J Neurosci Rural Pract. 2023; 14(2): 252-257.
PMID 10174156

A prospective study to evaluate the use of surveillance venous ultrasonography to detect incidence of deep venous thrombosis following neurosurgical excision of brain tumors

Abstract


OBJECTIVES: Patients with brain tumors are prone to develop deep venous thrombosis (DVT) following neurosurgical excision of tumor. However, there is a deficiency of knowledge about the screening method, optimum frequency, and duration of the surveillance to diagnose DVT in the post-operative period. The primary objective was to find the incidence of DVT and associated risk factors. The secondary objectives were to find the optimum duration and frequency of surveillance venous ultrasonography (V-USG) in patients undergoing neurosurgery. MATERIALS AND METHODS: Hundred consecutive adult patients undergoing neurosurgical excision of brain tumors were included after their consent, over a period of 2 years. The risk factors for DVT were assessed in all the patients preoperatively. All patients underwent surveillance duplex V-USG of the upper and lower limbs at pre-planned time intervals in the perioperative period, by experienced radiologists and anesthesiologists. The occurrence of DVT was noted using the objective criteria.

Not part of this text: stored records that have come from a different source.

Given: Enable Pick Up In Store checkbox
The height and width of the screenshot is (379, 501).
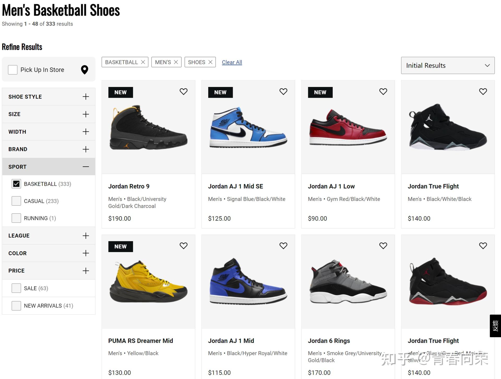Looking at the screenshot, I should click(x=13, y=70).
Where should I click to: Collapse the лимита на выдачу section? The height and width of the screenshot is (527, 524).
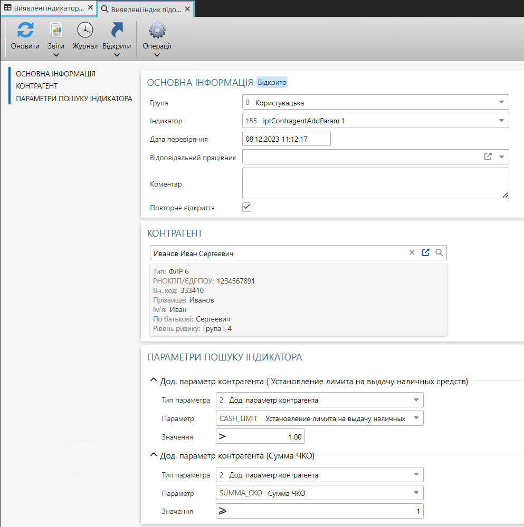[154, 382]

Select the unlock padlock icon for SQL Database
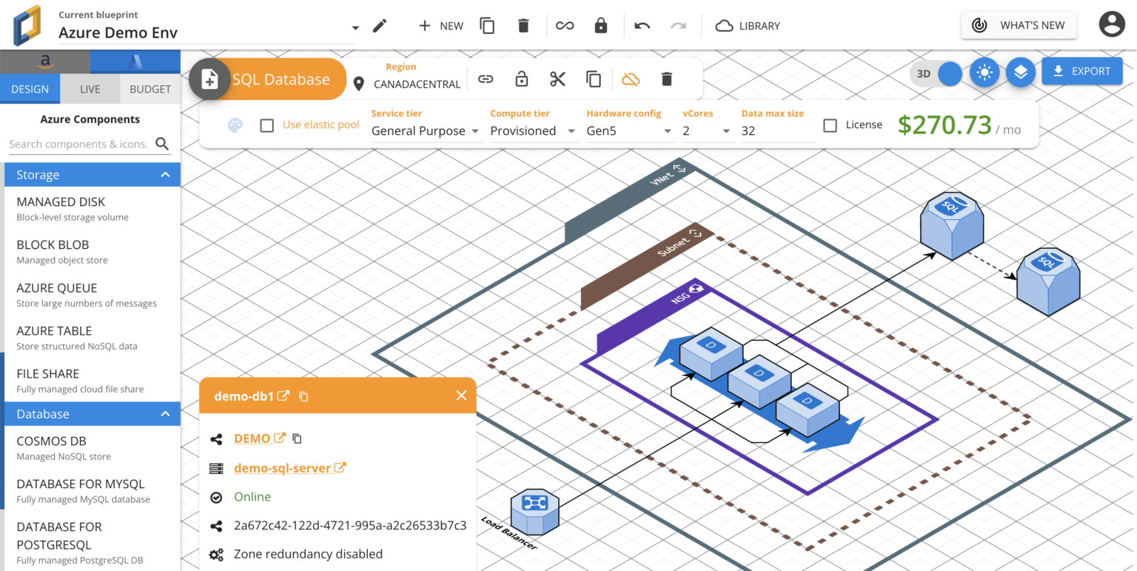click(x=521, y=79)
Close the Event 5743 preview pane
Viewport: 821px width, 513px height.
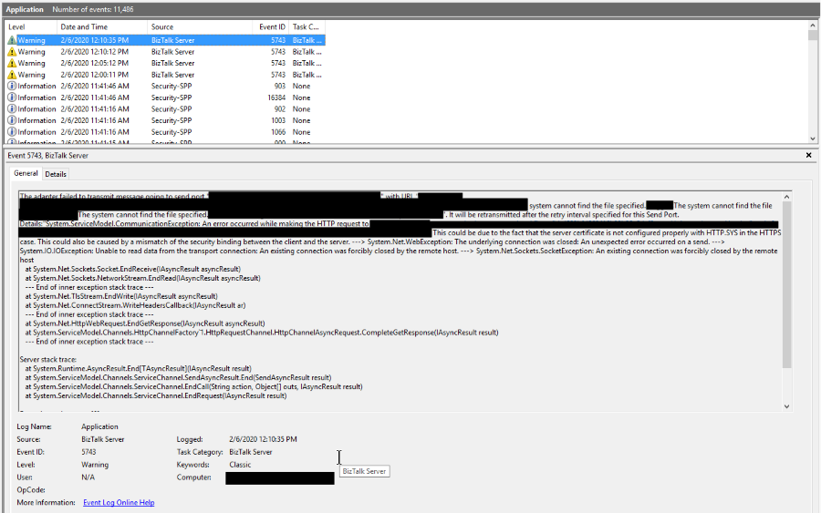tap(809, 156)
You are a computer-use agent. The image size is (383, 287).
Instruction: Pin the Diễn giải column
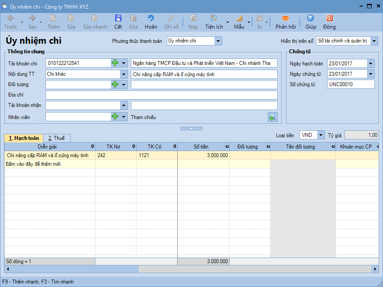(92, 147)
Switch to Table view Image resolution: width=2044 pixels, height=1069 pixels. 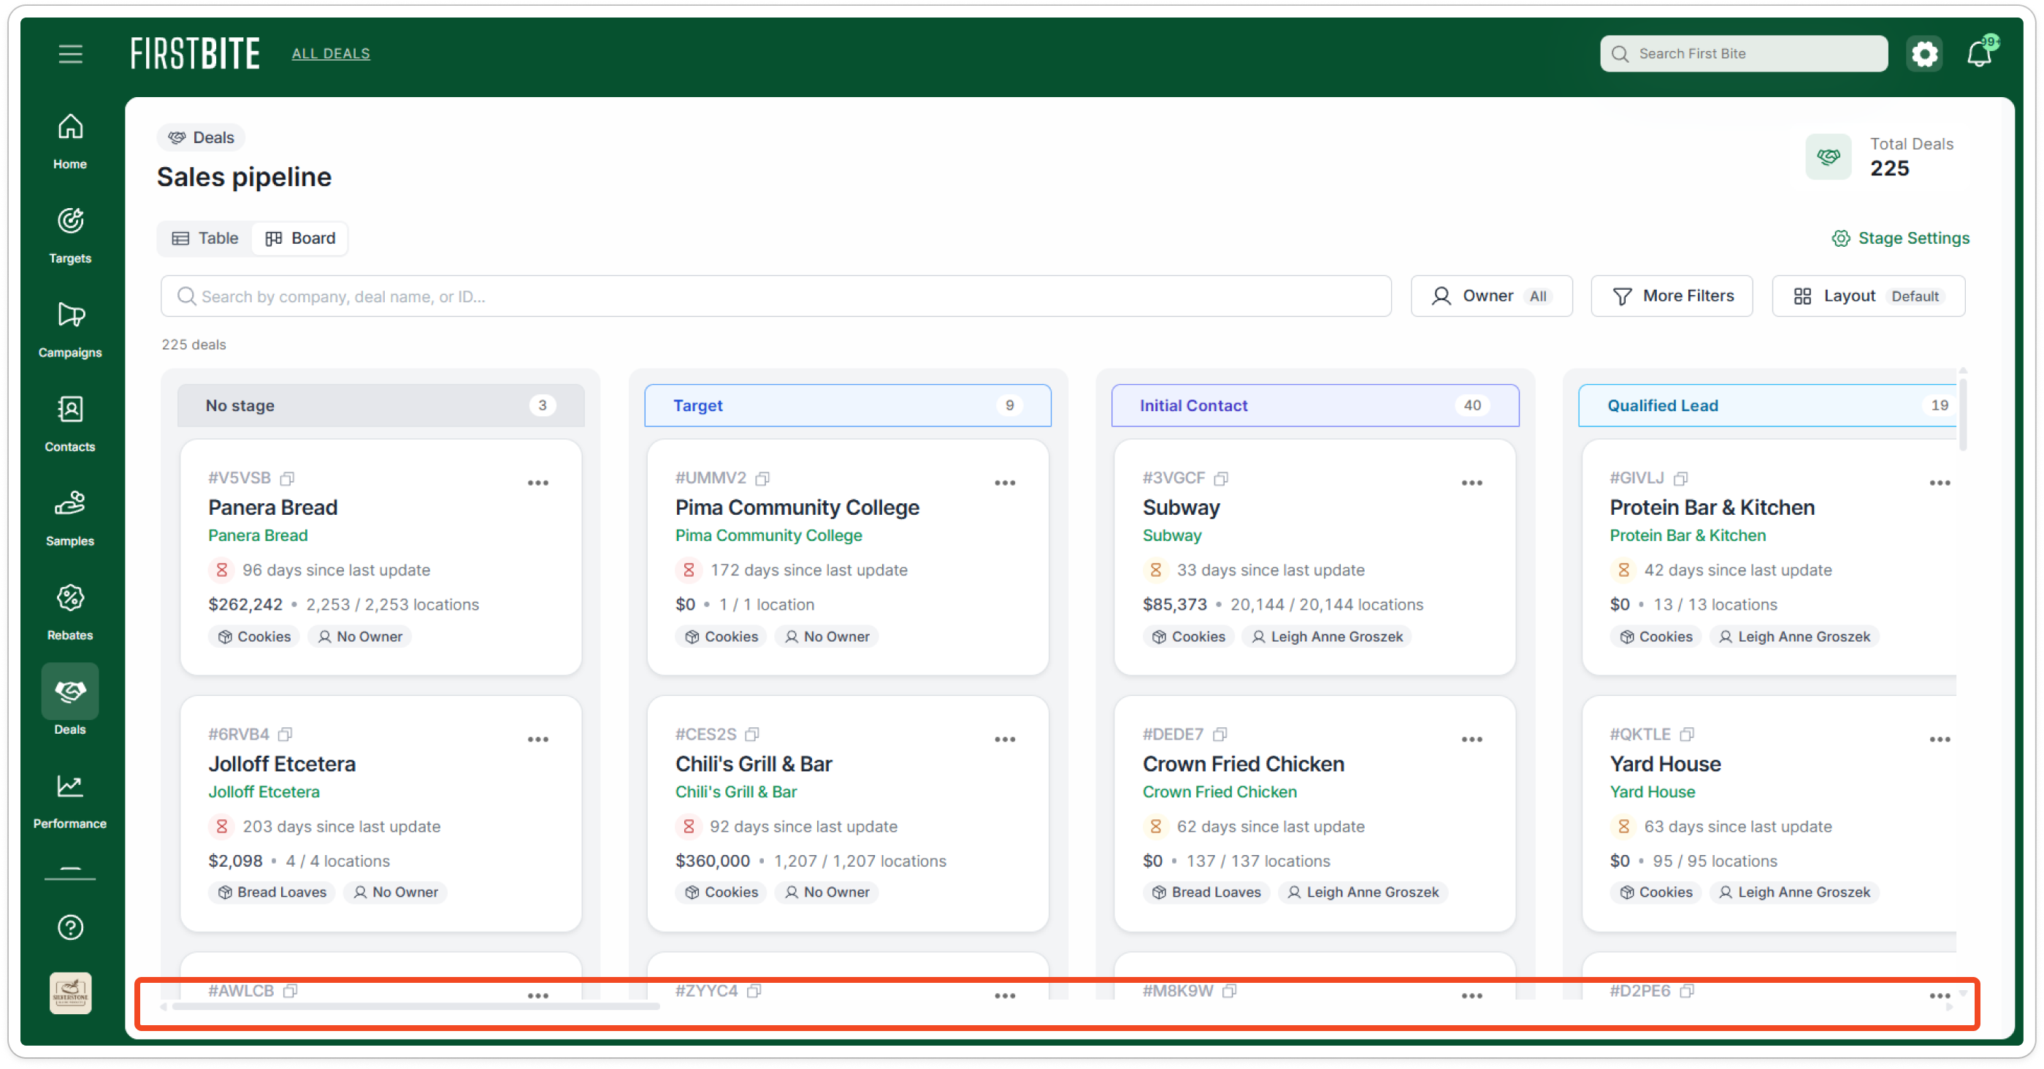click(x=206, y=238)
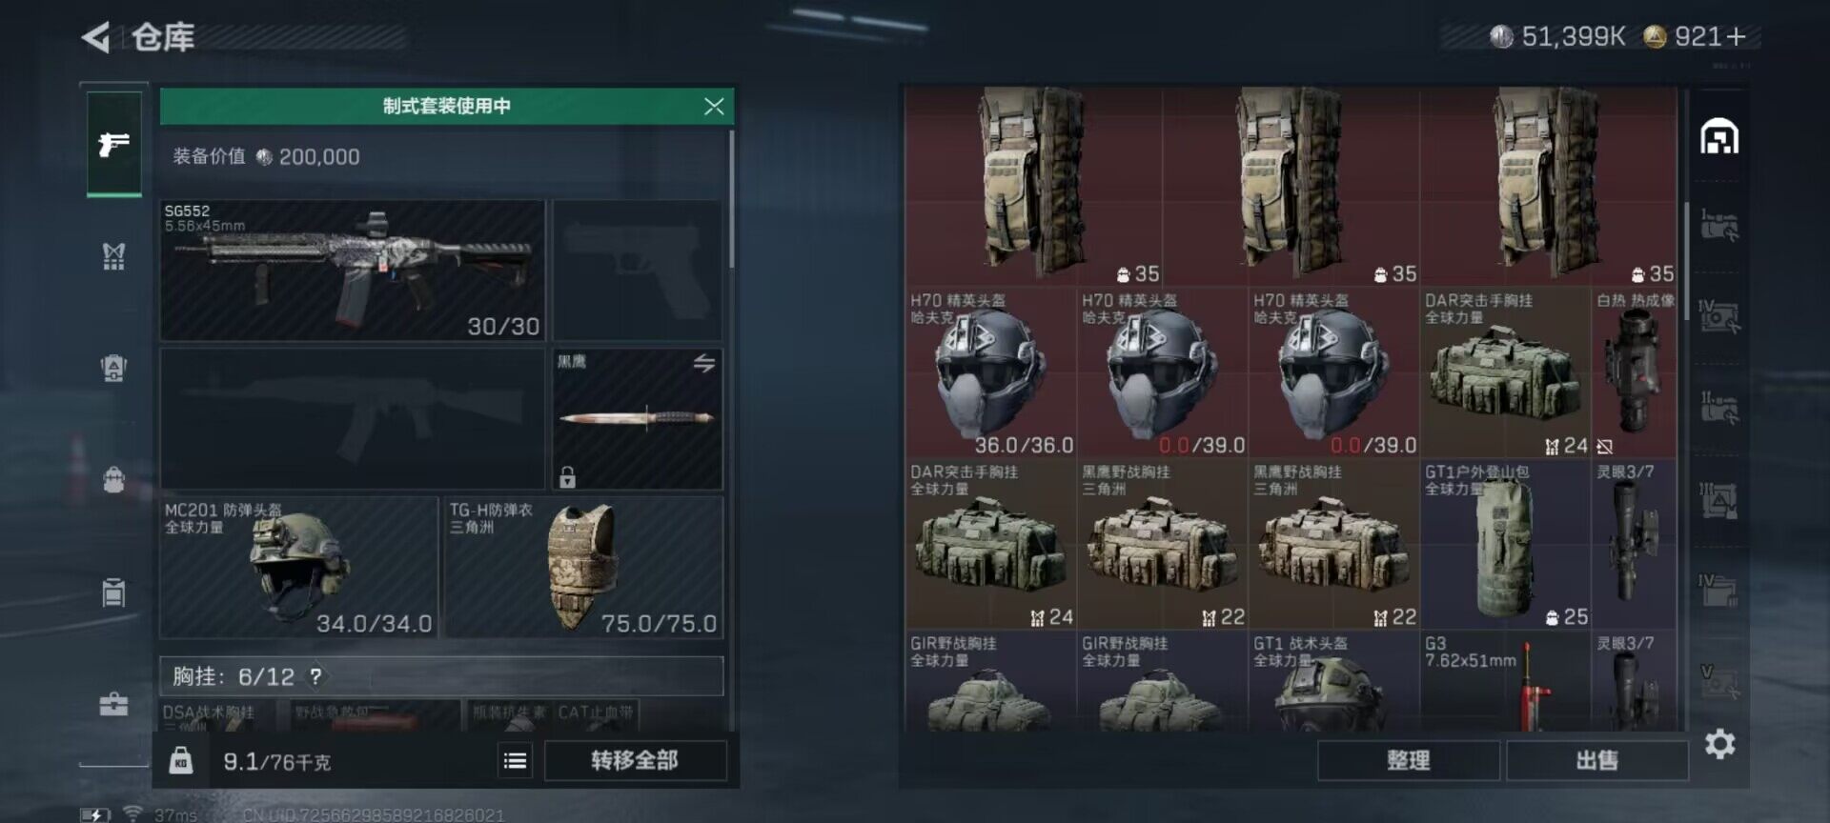Click the question mark beside 胸挂 6/12
Screen dimensions: 1830x823
(x=315, y=676)
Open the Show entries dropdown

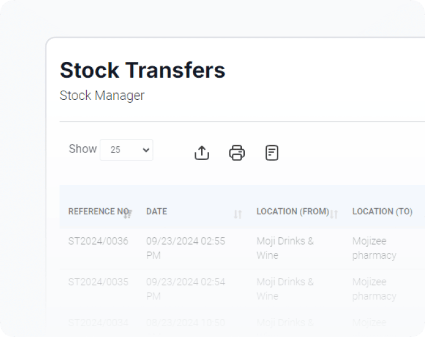coord(126,150)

The association between the perioperative variables and the incidence of DVT was assessed using univariate logistic regression analysis. RESULTS: The most common prevalent risk factors were - malignancy (97%), major surgery (100%), and age >40 years (30%). Asymptomatic DVT was detected in the right femoral vein in one patient who underwent suboccipital craniotomy for high-grade medulloblastoma, on the 4(th) and 9(th) postoperative day, making the incidence of DVT 1%. The study found no association with perioperative risk factors and could not suggest the optimum duration and frequency of surveillance V-USG. CONCLUSION: A low incidence of DVT (1%) was detected in patients undergoing neurosurgeries for brain tumors. Prevalent thromboprophylaxis practices and a shorter period of post-operative surveillance could be the reasons for the low incidence of DVT.